### 抜粋本文 ###

中学生の頃に知り合った二人が想いを通わせ、それぞれの夢を追うために遠く離れて暮らす。そんな時間が十年も流れ、社会にも出て夢だ恋だといったものたちは次第に色あせて行く。くじけたり迷ったり焦ったり苛立ったり。日々の中で信じるものや大切なものが見えなくなってしまう。そんなときは心の声に耳を傾けよう。自分の心はいったいなんと言っているのだろうか。
大人になっていくこと。年をとっていくこと。それは生きていくということ。時折心の声に耳をすませると、大事なものを見失わずに済むのかもしれない。
エンドロールは本編とリンクしながらアニメ版を思い出させるオマージュにもなっているのでぜひ最後まで楽しんで欲しい。(映画ライター・ケン坊)
ケン坊がさらに語る!WEB限定おまけコラム
この記事には映画のネタバレが少々含まれているので、まだ映画を見ていない人はその点をご承知おきの上で読んでください。
あの二人のその後。それを映画にするというのはいくつかの意味で大きな挑戦だったろうと思う。賛否が分かれることは避けられないだろうし、なにより、視聴者にゆだねられていた二人のその後を固定してしまうことになる。美しい青春を駆けた無垢な二人は否応なく成長させられ、大人として社会のしがらみに絡めとられていく。それはある意味でキャラクタを生かし成長させるけれど、別の意味で死なせてしまうことにもなる。誰もそこに留まっていることはできない青春。後日談によって彼らもまた青春から引きずり出されてしまう。

###

必須課題 1 =>
映画コラムについて、次の問いに答えなさい。
(a) 二人が知り合ったのはいつ頃か。
(b) エンドロールは何を思い出させるオマージュになっているか。
(c) おまけコラムは何限定とされているか。
必須課題 2 => 映画コラムの最後の文の後から、その続きを書いてください。

### 生データ ###

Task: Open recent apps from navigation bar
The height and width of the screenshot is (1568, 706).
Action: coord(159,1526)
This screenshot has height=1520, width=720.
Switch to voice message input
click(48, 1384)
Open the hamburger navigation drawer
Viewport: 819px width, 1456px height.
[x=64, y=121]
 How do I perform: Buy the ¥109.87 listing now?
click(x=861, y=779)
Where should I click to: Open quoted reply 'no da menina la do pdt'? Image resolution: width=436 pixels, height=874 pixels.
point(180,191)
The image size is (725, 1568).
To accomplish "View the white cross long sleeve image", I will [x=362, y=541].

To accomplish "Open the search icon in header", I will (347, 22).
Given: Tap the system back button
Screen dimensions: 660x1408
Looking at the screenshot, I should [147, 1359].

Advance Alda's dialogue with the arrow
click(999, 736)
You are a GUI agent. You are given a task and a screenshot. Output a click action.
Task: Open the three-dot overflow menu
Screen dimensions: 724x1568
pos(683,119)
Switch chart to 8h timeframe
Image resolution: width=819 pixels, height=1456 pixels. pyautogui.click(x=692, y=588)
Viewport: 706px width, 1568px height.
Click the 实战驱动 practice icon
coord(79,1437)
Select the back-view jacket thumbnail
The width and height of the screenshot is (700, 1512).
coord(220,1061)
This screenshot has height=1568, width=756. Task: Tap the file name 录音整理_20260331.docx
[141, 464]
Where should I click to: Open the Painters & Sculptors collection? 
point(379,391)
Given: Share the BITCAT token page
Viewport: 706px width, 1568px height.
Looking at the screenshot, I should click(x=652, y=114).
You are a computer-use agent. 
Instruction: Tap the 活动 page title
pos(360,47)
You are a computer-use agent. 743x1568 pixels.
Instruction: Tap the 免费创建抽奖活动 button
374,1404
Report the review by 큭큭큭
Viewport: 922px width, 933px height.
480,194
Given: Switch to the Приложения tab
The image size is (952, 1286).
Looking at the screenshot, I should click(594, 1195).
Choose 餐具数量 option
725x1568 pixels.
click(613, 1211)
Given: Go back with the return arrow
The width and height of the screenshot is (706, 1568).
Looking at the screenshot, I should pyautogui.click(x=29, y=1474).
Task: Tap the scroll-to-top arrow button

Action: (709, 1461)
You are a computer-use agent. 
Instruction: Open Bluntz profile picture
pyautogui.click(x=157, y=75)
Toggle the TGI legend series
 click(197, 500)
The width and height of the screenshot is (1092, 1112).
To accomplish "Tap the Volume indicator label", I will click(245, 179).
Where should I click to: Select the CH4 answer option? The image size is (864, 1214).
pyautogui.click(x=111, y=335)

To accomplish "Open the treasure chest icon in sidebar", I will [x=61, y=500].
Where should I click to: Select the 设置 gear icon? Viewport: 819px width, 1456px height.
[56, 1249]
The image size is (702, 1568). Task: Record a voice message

###

記述回答 1 =>
(a) 中学生の頃
(b) アニメ版
(c) WEB限定

記述回答 2 =>
本作は日本とイタリアに分かれて暮らす二人のその後を描いている。十年後を舞台にしながら回想を挟み、夢のような青春物語だった二人の世界を無慈悲な現実にする。実写になっていることも相まって痛いほどリアリティがある。幻想が姿を消し、泥臭い日常が浮き彫りになる。一方でそんな現実の中にあって二人の間に通う思いは純粋でまっすぐだ。少々無理があるほどに。
十年という月日を経たにしては作品に描かれた時間範囲の中で今さらなことがいくつも起こり、急に揺れすぎではないかという気もする。だって十年も経っているのでしょ、と思うような展開だ。映画の尺の中でハッピーエンドを迎えるために一度谷に落とす必要があるのはわかるのだが、十年後という設定によっていささか無理が生じているような気もする。ラストはもうネタバレ云々を抜きにしてもハッピーエンドにする以外無いわけで、大方の予想通り二人が結ばれて終わる。が、この作品、作中時間が古く、ラストシーンの時点でも1998年である。本作のエンドロールから四半世紀近くが過ぎている現在、二人はどんなふうに暮らしているのだろうか。どんな夢を、追いかけているのだろうか。